# [CONSIGNE]
Dans l'extrait d'entretien ci-dessous, recopiez le passage compris entre « A : D'où tenez-vous » et « grands utilisateurs d'écrans. », bornes incluses, en remplaçant « visiteurs » par « internautes ».

# [EXTRAIT DE PAGE]
::::

A : D'où tenez-vous ces affirmations ? 
L.M. :
 Je donnerai deux illustrations. En 1 mois, le site protegezvosyeux.fr a comptabilisé 150 000 visiteurs, et ce sans bénéficier d'une ancienneté de référencement. Cela veut dire que 150 000 personnes ont tapé dans leur moteur de recherche l'adresse du site parce qu'ils l'ont lu dans la presse ou entendu à la radio, en magasin ou via le bouche-à-oreille. On constate aussi que les commandes de Crizal Prevencia progressent de plus de 15% d'une semaine sur l'autre, une croissance à deux chiffres qui ne semble pas fléchir. La prise de conscience du consommateur est indéniable et nous observons qu'elle emporte les inhibitions qui pouvaient exister ici ou là. Jour après jour, le produit est proposé et adopté par de plus en plus de clients. Nous avons même eu des commandes de verres plans pour les emmétropes grands utilisateurs d'écrans.

::::

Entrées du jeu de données
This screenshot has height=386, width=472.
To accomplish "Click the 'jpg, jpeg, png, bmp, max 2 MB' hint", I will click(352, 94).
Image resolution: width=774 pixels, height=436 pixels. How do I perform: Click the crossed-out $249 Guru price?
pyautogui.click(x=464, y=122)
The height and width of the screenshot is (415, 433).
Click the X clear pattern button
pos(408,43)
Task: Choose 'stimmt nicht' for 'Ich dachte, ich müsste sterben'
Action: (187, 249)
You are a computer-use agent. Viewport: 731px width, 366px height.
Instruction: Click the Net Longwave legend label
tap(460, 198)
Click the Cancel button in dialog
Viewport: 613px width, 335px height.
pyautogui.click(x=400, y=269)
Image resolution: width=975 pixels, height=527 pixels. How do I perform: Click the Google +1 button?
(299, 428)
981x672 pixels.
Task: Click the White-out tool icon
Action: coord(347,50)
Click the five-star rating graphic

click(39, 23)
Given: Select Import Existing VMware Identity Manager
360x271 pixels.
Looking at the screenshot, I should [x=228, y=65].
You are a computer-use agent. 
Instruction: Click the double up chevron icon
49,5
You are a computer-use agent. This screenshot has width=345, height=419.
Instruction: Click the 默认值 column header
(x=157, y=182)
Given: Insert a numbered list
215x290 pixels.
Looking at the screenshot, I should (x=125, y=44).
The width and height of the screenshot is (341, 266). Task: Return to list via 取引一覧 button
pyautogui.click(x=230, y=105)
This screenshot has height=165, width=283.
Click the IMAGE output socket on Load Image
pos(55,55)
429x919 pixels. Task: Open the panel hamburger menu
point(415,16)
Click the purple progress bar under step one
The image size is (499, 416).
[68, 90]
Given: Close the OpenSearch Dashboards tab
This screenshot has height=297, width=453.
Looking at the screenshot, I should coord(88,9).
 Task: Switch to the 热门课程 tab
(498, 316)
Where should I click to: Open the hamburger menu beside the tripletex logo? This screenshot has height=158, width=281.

::::

# [RÉPONSE FINALE]
A : D'où tenez-vous ces affirmations ? 
L.M. :
 Je donnerai deux illustrations. En 1 mois, le site protegezvosyeux.fr a comptabilisé 150 000 internautes, et ce sans bénéficier d'une ancienneté de référencement. Cela veut dire que 150 000 personnes ont tapé dans leur moteur de recherche l'adresse du site parce qu'ils l'ont lu dans la presse ou entendu à la radio, en magasin ou via le bouche-à-oreille. On constate aussi que les commandes de Crizal Prevencia progressent de plus de 15% d'une semaine sur l'autre, une croissance à deux chiffres qui ne semble pas fléchir. La prise de conscience du consommateur est indéniable et nous observons qu'elle emporte les inhibitions qui pouvaient exister ici ou là. Jour après jour, le produit est proposé et adopté par de plus en plus de clients. Nous avons même eu des commandes de verres plans pour les emmétropes grands utilisateurs d'écrans.